RAW DATA:
Content starts

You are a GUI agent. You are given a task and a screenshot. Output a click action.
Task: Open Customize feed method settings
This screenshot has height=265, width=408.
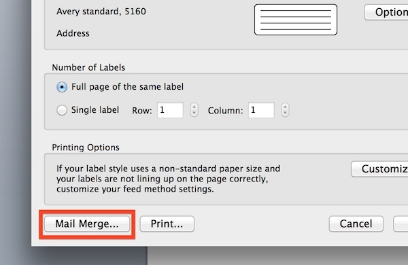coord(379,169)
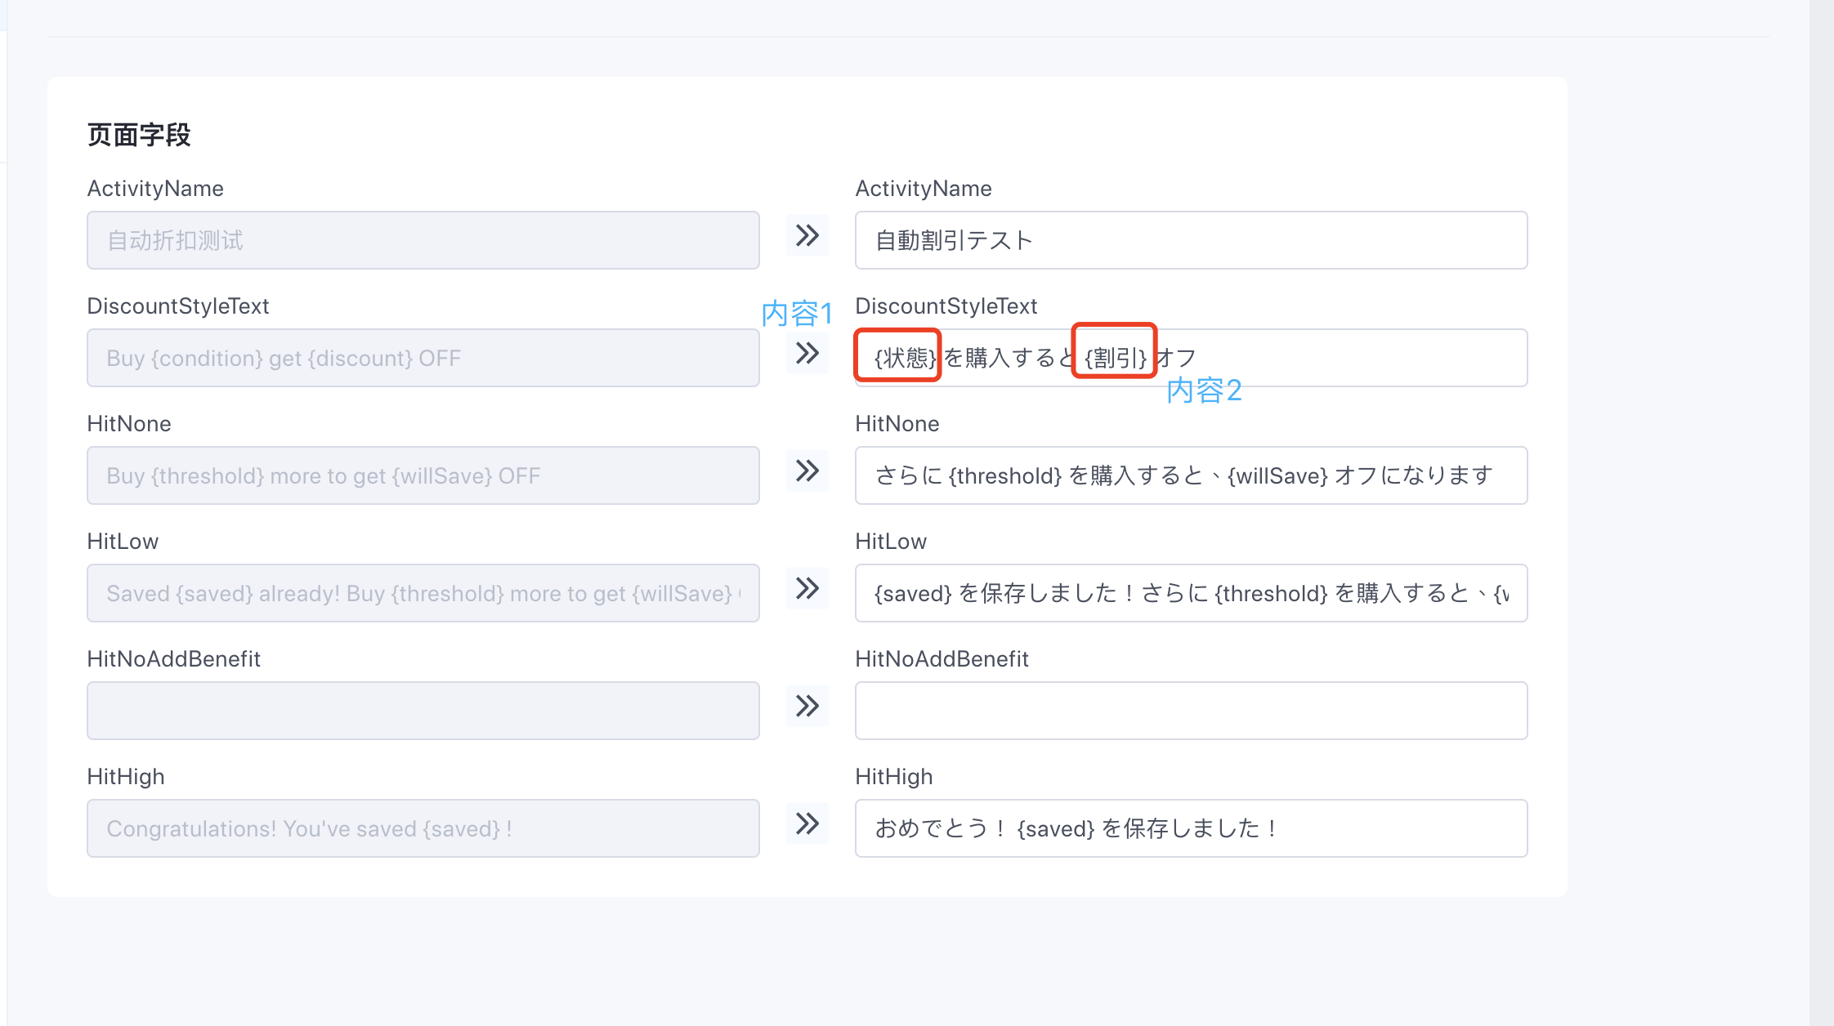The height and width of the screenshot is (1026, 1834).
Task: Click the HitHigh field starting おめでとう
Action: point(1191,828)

Content ends

WHAT IS NEEDED:
Reproduce the material word for word, minus the images.

WRITTEN RESPONSE:
You are a GUI agent. You are given a task and a screenshot. Output a click action.
Task: Open Customize feed method settings
This screenshot has height=265, width=408.
coord(379,169)
The height and width of the screenshot is (1026, 1834).
Task: Click the HitHigh field starting おめでとう
Action: point(1191,828)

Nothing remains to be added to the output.